From membrane to mechanical: the Raspberry Pi 500 Plus
The addition is more than just a change of pace. Mechanical switches provide a more responsive experience with a reliable lifespan of over 10 million clicks and an actuation force of 50 g ± 20 g. The clicky Blues are not going to be the pick for every shared space, though just how easily you can remove the caps and swap in standard ones invites tinkering: try out different profiles, experiment with O-rings, or have legends made up for classroom shortcuts.

RGB LEDs per key might sound like a touch of gamer garnish, but they do have practical applications: educators can use the lights to illustrate clusters of shortcuts, developers can script app-specific lighting cues, and custom accessibility setups can be reinforced visually.
Performance context and real-world fit for Raspberry Pi 500 Plus
Compared with the older Raspberry Pi 400, which was essentially a cased Pi 4, the Pi 5 silicon powering the 500+ delivers big CPU and GPU leaps.
Independent testing from Phoronix and others typically reveals 2x or more performance in CPU-heavy tasks, as well as smoother dual-4K output and faster I/O. In practice that moves the device from coding lessons and retro emulation to light content creation, office apps, and even low-complexity development on the device itself.
For IT organizations, the built-in NVMe simplifies imaging and fleet management.
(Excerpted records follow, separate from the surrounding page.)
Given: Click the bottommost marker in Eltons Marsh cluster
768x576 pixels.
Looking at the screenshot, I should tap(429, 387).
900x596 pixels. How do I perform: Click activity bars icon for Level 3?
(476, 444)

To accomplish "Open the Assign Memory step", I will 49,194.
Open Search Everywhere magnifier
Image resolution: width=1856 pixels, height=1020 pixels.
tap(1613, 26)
For makers, the combination of PCIe storage and common keycap standards is catnip. And for students, the single-cable desk setup and instant-on sensation both peel away friction that might serve as a stumbling block in those short class periods.
Price, kit options, and where to buy the Raspberry Pi 500 Plus
The Raspberry Pi 500+ is listed for $200. That’s a significant step up from the regular Raspberry Pi 500, which some have sold for less than $100 in certain markets, but it comes with both a 256GB NVMe SSD and a mechanical keyboard included—two upgrades that make a direct impact on daily use.
There is a $220 Desktop Kit containing a Raspberry Pi mouse, 27W USB-C power supply, and 2m micro HDMI to HDMI cable. In the United States, initial retail partners will be Micro Center and Central Computers, as well as specialist resellers such as PiShop, Raspberry Pi said.
Bottom line: should you buy the Raspberry Pi 500 Plus now?
The 500+ doesn’t exactly shake up the keyboard-PC concept—rather, it completes it. Doubling the RAM, adding NVMe, and going mechanical on the keys are three of the biggest complaints all addressed. It’s the Raspberry Pi keyboard machine to get if you’re a hobbyist, an educator, or just anyone who wants a tiny fan-favorite Linux desktop that seems even faster than it has any right to be for its dimensions.